======== Materials provided ========

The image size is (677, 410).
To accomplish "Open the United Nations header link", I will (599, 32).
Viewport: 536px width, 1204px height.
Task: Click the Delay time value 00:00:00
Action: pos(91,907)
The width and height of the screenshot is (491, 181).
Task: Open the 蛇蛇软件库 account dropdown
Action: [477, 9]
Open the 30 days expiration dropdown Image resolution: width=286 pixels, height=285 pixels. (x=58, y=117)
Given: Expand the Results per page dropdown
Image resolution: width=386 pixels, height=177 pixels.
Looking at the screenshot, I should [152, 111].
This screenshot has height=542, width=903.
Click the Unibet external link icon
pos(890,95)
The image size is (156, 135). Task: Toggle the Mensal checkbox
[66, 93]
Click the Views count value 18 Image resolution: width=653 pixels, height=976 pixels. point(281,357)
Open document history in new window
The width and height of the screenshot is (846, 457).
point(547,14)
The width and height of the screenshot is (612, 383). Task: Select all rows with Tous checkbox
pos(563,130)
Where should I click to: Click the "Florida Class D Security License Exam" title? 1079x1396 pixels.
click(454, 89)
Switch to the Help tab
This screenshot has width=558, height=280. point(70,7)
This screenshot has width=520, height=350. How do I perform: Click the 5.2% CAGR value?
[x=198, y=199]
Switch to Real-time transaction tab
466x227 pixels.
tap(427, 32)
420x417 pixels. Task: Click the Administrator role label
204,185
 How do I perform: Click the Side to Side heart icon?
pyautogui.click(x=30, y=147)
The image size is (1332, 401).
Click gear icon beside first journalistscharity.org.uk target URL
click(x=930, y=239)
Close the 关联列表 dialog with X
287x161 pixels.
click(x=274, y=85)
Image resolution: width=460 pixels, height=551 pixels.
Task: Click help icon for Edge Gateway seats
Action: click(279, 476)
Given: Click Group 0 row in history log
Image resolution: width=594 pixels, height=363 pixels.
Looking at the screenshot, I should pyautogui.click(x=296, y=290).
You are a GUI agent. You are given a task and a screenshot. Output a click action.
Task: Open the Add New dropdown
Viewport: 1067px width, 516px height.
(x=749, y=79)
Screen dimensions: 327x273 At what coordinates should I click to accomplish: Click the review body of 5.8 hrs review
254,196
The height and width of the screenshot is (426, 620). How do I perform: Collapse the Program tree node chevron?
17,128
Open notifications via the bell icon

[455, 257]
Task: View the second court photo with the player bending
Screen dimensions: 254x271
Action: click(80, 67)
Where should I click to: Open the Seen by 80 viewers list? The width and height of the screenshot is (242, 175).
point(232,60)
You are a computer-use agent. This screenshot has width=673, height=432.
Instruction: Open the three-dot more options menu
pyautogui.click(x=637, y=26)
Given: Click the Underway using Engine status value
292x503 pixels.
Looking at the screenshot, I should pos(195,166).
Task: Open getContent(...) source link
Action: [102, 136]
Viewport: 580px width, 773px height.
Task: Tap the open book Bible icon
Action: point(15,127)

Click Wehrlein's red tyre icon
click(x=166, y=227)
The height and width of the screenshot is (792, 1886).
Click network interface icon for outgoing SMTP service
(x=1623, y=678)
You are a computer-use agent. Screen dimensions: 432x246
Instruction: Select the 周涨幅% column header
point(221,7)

========

What is the number of lines in the entries above that hold the string "computer"? Please state that number alone.

## Result of the exercise
2